> **Element and text position data**:
..............................

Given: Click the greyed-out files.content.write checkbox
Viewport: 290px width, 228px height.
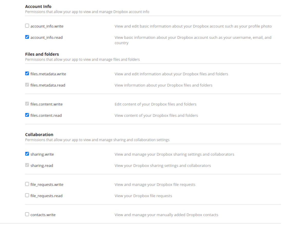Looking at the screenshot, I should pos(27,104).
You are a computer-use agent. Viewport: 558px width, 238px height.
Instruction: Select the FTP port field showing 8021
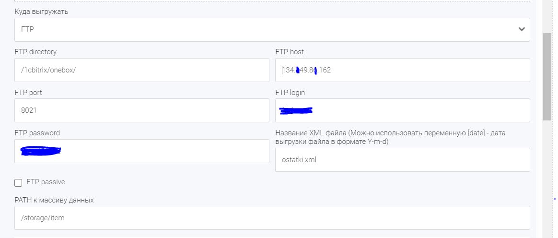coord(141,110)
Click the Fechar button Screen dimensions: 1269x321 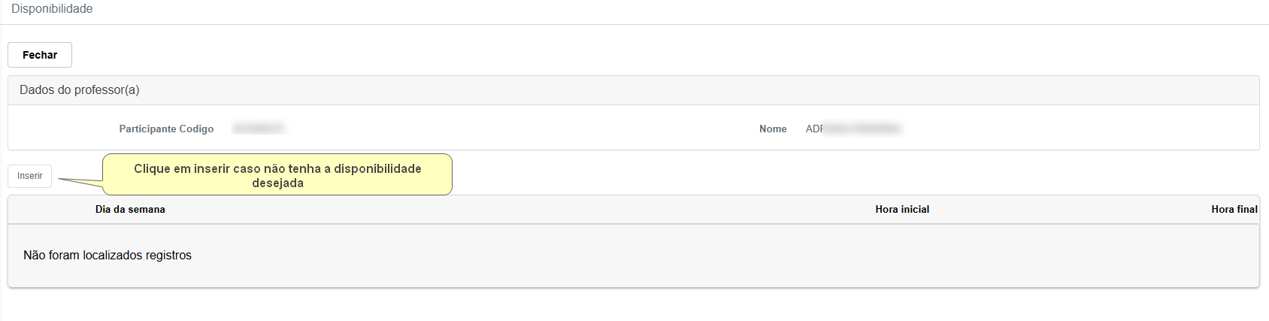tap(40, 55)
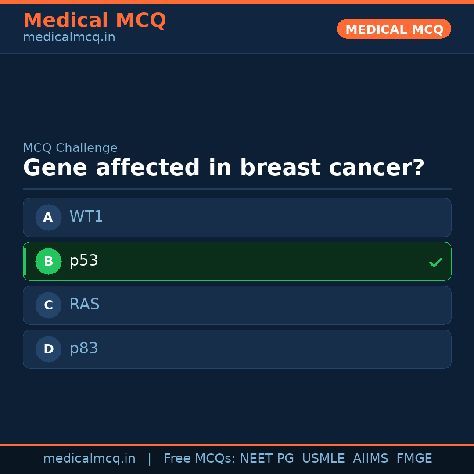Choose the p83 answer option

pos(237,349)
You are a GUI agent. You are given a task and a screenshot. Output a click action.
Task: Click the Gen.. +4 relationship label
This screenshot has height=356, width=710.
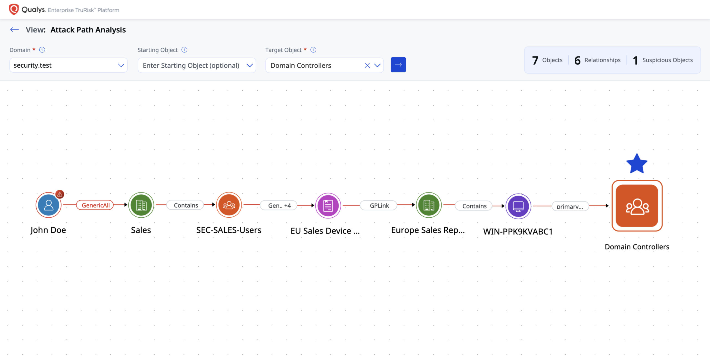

..............................

> **WHAT YOU SHOULD DO**:
Render the lines as a numbered list, beginning at the line that contains "You are a GUI" and continuing through the end of the records, omitting blank lines and leaving out the pictures.

> **CORRECT OUTPUT**:
1. You are a GUI agent. You are given a task and a screenshot. Output a click action.
2. Task: Click the Gen.. +4 relationship label
3. This screenshot has height=356, width=710.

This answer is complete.